What you have to do – Once you find the line with "Task: Click the Precipitation [mm] title text" in the data that follows, repeat it and every line after it exactly, through the line with "Open the 学生证件类型".

Excerpted records –
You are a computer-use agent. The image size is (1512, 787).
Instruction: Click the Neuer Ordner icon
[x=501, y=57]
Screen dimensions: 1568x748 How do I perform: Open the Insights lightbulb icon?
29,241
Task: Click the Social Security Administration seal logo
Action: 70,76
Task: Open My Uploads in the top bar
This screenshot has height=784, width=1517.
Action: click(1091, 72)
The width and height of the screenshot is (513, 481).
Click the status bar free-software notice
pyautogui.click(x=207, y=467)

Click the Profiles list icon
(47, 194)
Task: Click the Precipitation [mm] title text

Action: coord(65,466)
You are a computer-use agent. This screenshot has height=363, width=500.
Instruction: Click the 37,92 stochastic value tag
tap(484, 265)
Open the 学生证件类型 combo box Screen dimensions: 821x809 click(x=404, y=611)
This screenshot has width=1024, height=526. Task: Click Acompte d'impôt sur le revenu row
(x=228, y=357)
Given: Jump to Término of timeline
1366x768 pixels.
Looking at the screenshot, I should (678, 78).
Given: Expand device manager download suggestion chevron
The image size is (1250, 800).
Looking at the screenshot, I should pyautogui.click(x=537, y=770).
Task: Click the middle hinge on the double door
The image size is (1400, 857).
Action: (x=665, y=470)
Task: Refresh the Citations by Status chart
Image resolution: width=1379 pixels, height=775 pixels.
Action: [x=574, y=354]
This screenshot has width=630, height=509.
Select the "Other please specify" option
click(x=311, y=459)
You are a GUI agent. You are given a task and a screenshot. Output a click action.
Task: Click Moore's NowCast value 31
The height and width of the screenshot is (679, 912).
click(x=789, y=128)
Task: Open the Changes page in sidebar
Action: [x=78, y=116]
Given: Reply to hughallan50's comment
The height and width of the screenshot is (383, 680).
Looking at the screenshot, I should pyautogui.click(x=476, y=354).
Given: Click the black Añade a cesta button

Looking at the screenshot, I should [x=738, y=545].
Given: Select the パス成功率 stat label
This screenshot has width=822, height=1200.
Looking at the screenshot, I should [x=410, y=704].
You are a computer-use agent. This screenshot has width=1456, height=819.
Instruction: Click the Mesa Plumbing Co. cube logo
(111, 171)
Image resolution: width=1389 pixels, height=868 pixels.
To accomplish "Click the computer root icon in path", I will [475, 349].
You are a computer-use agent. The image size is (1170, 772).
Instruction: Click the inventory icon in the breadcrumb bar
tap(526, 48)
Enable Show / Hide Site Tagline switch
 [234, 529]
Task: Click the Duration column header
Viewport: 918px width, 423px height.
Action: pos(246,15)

Exercise output –
Task: Click the Precipitation [mm] title text

Action: coord(65,466)
You are a computer-use agent. This screenshot has height=363, width=500.
Instruction: Click the 37,92 stochastic value tag
tap(484, 265)
Open the 学生证件类型 combo box Screen dimensions: 821x809 click(x=404, y=611)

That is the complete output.